Page text below:

Coconino Center for the Arts, Flagstaff, AZ, 2017
Statement_in_Navajo.jpg - Translated by Malcolm Benally
I was raised as a member in the Mormon Church in Utah. I was taught to be silent – to not question those in authority – and to sing the anthem, All is well. As a child living in Southern Utah, I became part of a disposable people. Beginning in 1951, the federal government conducted above ground testing of nuclear weapons in the deserts of Nevada. The nuclear fallout from those tests blew eastward, downwind, falling in Utah. All was well. The Eisenhower administration and the Mormon hierarchy believed that the risk of injury to a few thousand people due to nuclear testing in the name of national security was worth the sacrifice.
In 1956, a fifty-one year old Dutch-American miner from Colorado, Tom Van Arsdale, suffocated of carcinoma of the left lung, after having worked in uranium mines for over a decade. He left a wife and several young children. Van Arsdale had worked for Union Carbide Nuclear, formerly known as the U.S. Vanadium Corporation. His death was just one of hundreds of those who worked in the uranium mining/milling industry. It was caused by a silence, a colluding between the federal government’s Atomic Energy Commission (AEC) and the uranium industry. Because of profits and national security, they kept their workers in the dark about what was happening inside their bodies. Moreover, the AEC accepted no responsibility for the health, safety and welfare of the miners and mill workers.
And thus a silence pervaded over the landscape of the four-corners.
One feels that silence today. It is palpable, both geographically and historically, from the slow trudge of the forced Long Walk to Bosque Redondo, to the thirty years of uranium exploitation on the Navajo reservation, to the radioactive waste left on the land and in the waters of northern Arizona.

End of Page text.
Data segment below:

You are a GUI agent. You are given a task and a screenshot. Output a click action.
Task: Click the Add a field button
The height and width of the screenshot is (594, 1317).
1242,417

End of Data segment.

Extend the text above on nuclear fallout, uranium mining, and silence in the Four Corners region, beginning right after its final sentence.

Final answer:
And there was a silence in the dust as it hung in the air inside the mines and in the mills.
And a silence in the cool water the miners drank as it dripped down the sandstone walls of the shafts.
And there was a silence by the scientists and medical teams who monitored the miners, having been told to keep quiet as they tested Navajo and non-Native bodies, collected their urine, took blood samples and chest x-rays, and had them spit into cups.
And for economic reasons, there was a silence by Navajo political leaders.
And the silence continued inside the homes the miners returned to each day to shed their clothes, letting their pants drop to the floor, the yellowcake dust collecting in the air.
And after the mining boom was over, that deadly silence remained, exhaling from the tailings that were crushed and mixed with concrete as new homes were built, foundations, footings and floors were laid, and plaster for stucco walls was applied.
And there was a silence in the tailings piles the children played on and in the wells and ponds where they swam.
And there continues to be a silence in the individual families as to what was and is happening, today: the cancers, the suffering, the deaths, because of a strong cultural taboo and the tradition to not speak of the dead and the dying.
And the winds continue to blow across the land and the summer rains continue to wash the uranium laden dust, collecting in the watering holes used for thirsty sheep – flesh into food – and in the flora used for medicinal herbs and dyes for wool blankets.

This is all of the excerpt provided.